I, Wyatt S. Earp do solemnly swear that I will to the best of my ability, diligently and faithfully without partiality or prejudice discharge the duties of Constable, within and for Lamar Township Barton County Missouri. [signed] Wyatt S. Earp

    Wyatt Earp gave a $1,000 bond for this position which was filed on November 26, 1869.   He signed the note and his sureties were his father Nicholas Earp, his uncle J.D. Earp, and James Maupin.  Wyatt remained the town Constable when the town incorporated on March 3, 1870.    Wyatt won an election in November 1870 for the constable position, defeating his half brother Newton Earp.  Very little information is known about his activities as Lamar's Constable.  Court records indicate that he did the usual activities that a constable for a small town generally performed.  One article published by the Soutwest Missourian on June 16, 1870, provide an example of Earp's day to day activities:

COME TO GRIEF

One of our citizens had a brother from a distance call to see him on Monday last, and having not seen each other for a long time, they started around town to have a good time, generally.  Taking aboard a good suppluy of "Forty rod," they wandered around until evening when Constable Earp found one of them upon the street incapable of taking care of himself and took him down to a stone building which he has appropriated for use of just such customers.  As Mr.
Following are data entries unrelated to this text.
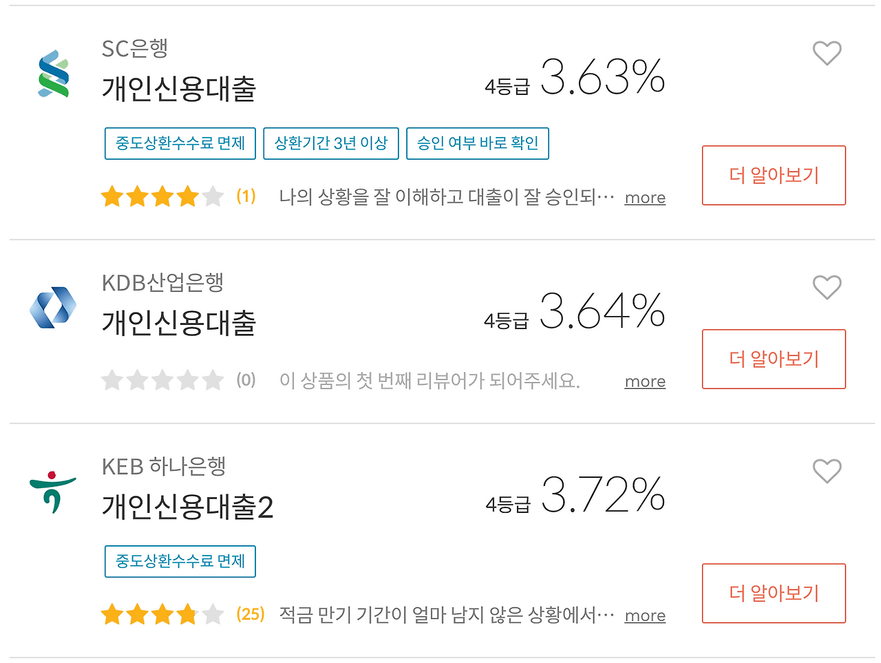Select SC은행 중도상환수수료 면제 tag

tap(180, 143)
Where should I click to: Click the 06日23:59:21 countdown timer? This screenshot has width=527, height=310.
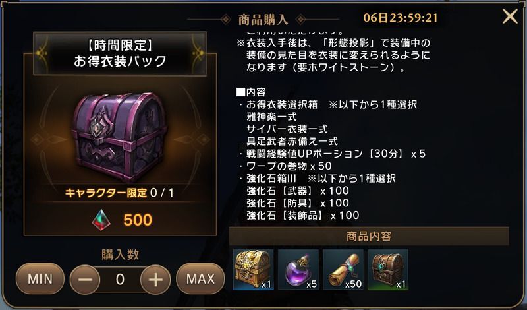[401, 18]
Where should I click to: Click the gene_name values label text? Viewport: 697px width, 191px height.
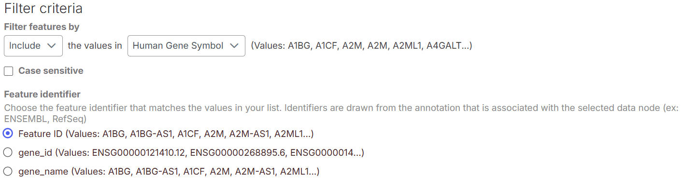point(169,171)
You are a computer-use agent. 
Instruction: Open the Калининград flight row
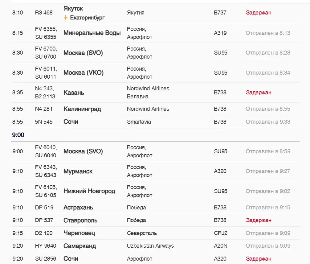click(x=82, y=109)
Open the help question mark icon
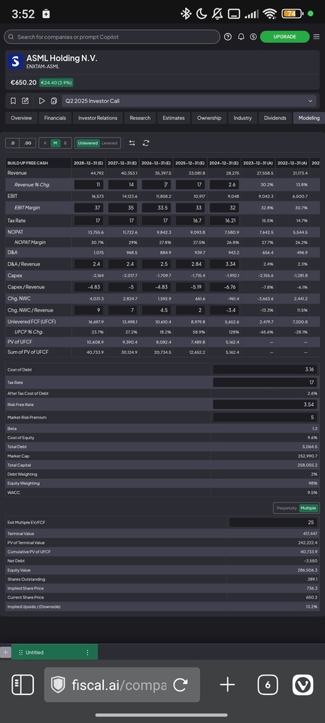This screenshot has width=325, height=723. tap(228, 37)
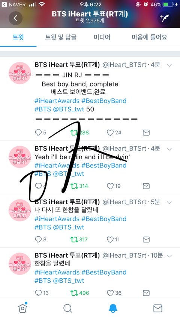The width and height of the screenshot is (180, 319).
Task: Open the @BTS_twt mention in last tweet
Action: (69, 281)
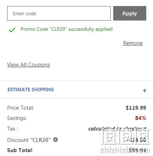Viewport: 153px width, 156px height.
Task: Select the $119.99 price total value
Action: (x=136, y=108)
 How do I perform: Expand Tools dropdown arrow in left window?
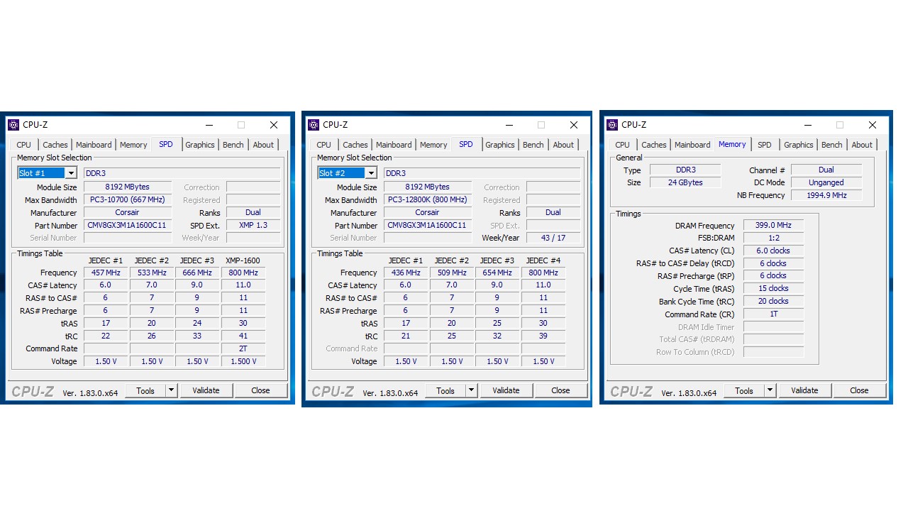point(171,390)
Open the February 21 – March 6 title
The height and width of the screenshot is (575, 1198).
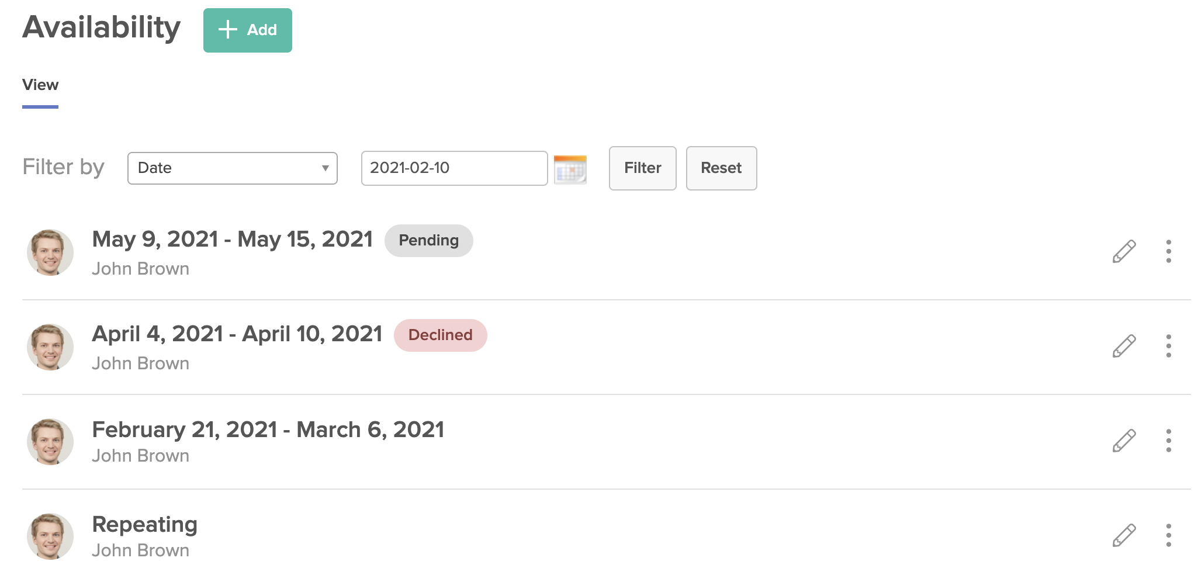pyautogui.click(x=268, y=430)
Earp was about turning the key upon his bird, the other came staggering up enquiring for his brother.  Mr. Earp opened the door and slid him in.  Coming up to the square, Mr. Earp met another hard case in the shape of a tramping butcher, who asked Mr. Earp to purchase him a pencil in place of one he alleged Mr. Earp had borrowed of him some time previous.  Mr. Earp enticed him down to the stone building to procure him a pencil, and of course he shared the fate of the other two.  There being a hole in the roof of the building the three caged birds managed to crawl out before morning, and the stranger not liking the reception he met with here, left for parts unknown.  The other two were brought before Esq. Earp and fined $5 and costs, each.  A few more examples, and the town will be better for it.


Your host is Steve Gatto, author of The Real Wyatt Earp (Edited by Neil Carmony) (2000), Johnny Ringo (2002), Curly Bill, Tombstone's Most Famous Outlaw (2003).  Steve's latest work, Hurled Into Eternity, The Story of Wyatt Earp and the Gunfight at the O.K. Corral has not yet been released.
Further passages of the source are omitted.